The integration of generative artificial intelligence (GenAI) and large language models (LLMs) into scientific research and higher education presents a paradigm shift, offering revolutionizing opportunities while simultaneously raising profound ethical, legal, and regulatory questions. This study examines the complex intersection of AI and science, with a specific focus on the challenges posed to copyright law and the principles of open science. The author argues that current regulatory frameworks in key jurisdictions like the United States, China, the European Union, and the United Kingdom, while aiming to foster innovation, contain significant gaps, particularly concerning the use of copyrighted works and open science outputs for AI training. Widely adopted licensing mechanisms, such as Creative Commons, fail to adequately address the nuances of AI training, and the pervasive lack of attribution within AI systems fundamentally challenges established notions of originality. While current doctrine treats AI training as potentially fair use, this paper argues such mechanisms are inadequate and that copyright holders should retain explicit opt-out rights regardless of fair use doctrine. Instead, the author advocates for upholding authors' rights to refuse the use of their works for AI training and proposes that universities assume a leading role in shaping responsible AI governance. The conclusion is that a harmonized international legislative effort is urgently needed to ensure transparency, protect intellectual property, and prevent the emergence of an oligopolistic market structure that could prioritize commercial profit over scientific integrity and equitable knowledge production. This is a substantially expanded and revised version of a work originally presented at the 20th International Conference on Scientometrics & Informetrics (Kochetkov, 2025).

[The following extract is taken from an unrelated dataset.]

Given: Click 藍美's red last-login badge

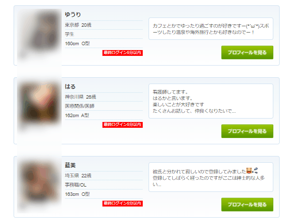Looking at the screenshot, I should pyautogui.click(x=122, y=203).
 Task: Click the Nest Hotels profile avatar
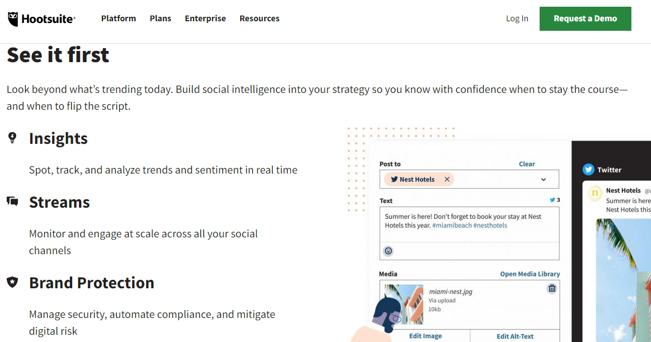tap(595, 193)
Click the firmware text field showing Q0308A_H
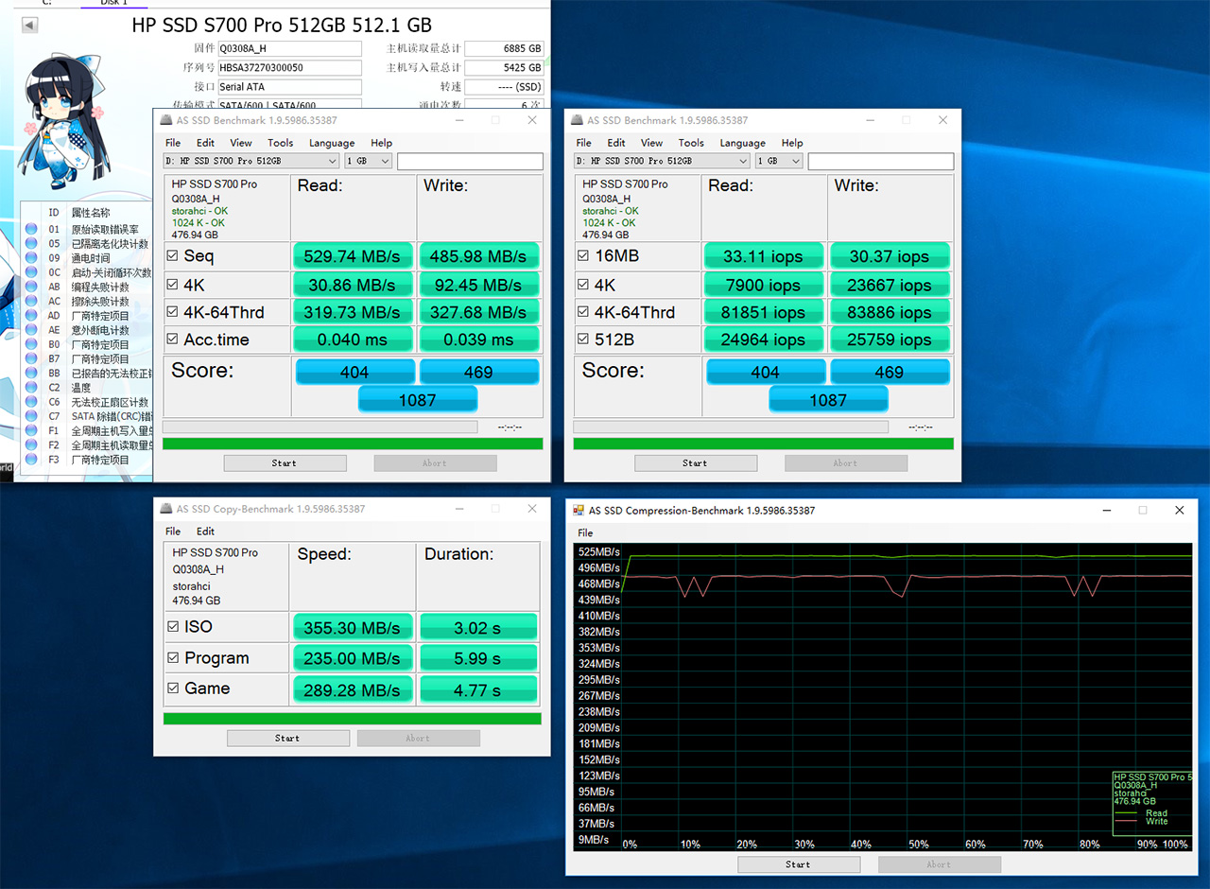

翻译：生成式人工智能（GenAI）与大型语言模型（LLMs）融入科学研究和高等教育，带来了一场范式转变，既提供了革命性的机遇，同时也引发了深刻的伦理、法律和监管问题。本研究审视了人工智能与科学之间复杂的交汇点，特别聚焦于其对版权法和开放科学原则构成的挑战。作者认为，美国、中国、欧盟和英国等关键司法管辖区现行的监管框架，虽旨在促进创新，却存在显著漏洞，尤其是在将受版权保护的作品和开放科学成果用于人工智能训练方面。广泛采用的许可机制，如知识共享（Creative Commons），未能充分应对人工智能训练的细微差别，而人工智能系统中普遍存在的缺乏署名现象，从根本上挑战了既有的原创性概念。尽管现行法律原则将人工智能训练视为潜在的合理使用，但本文认为此类机制并不充分，版权持有者应保留明确的退出权，而不论合理使用原则如何。相反，作者主张维护作者拒绝将其作品用于人工智能训练的权利，并提议大学应在塑造负责任的人工智能治理中发挥主导作用。结论是，迫切需要一项协调的国际立法努力，以确保透明度、保护知识产权，并防止出现一种可能将商业利润置于科学诚信和公平知识生产之上的寡头垄断市场结构。本文是在第20届国际科学计量学与信息计量学会议（Kochetkov, 2025）上首次发表作品的实质性扩展和修订版。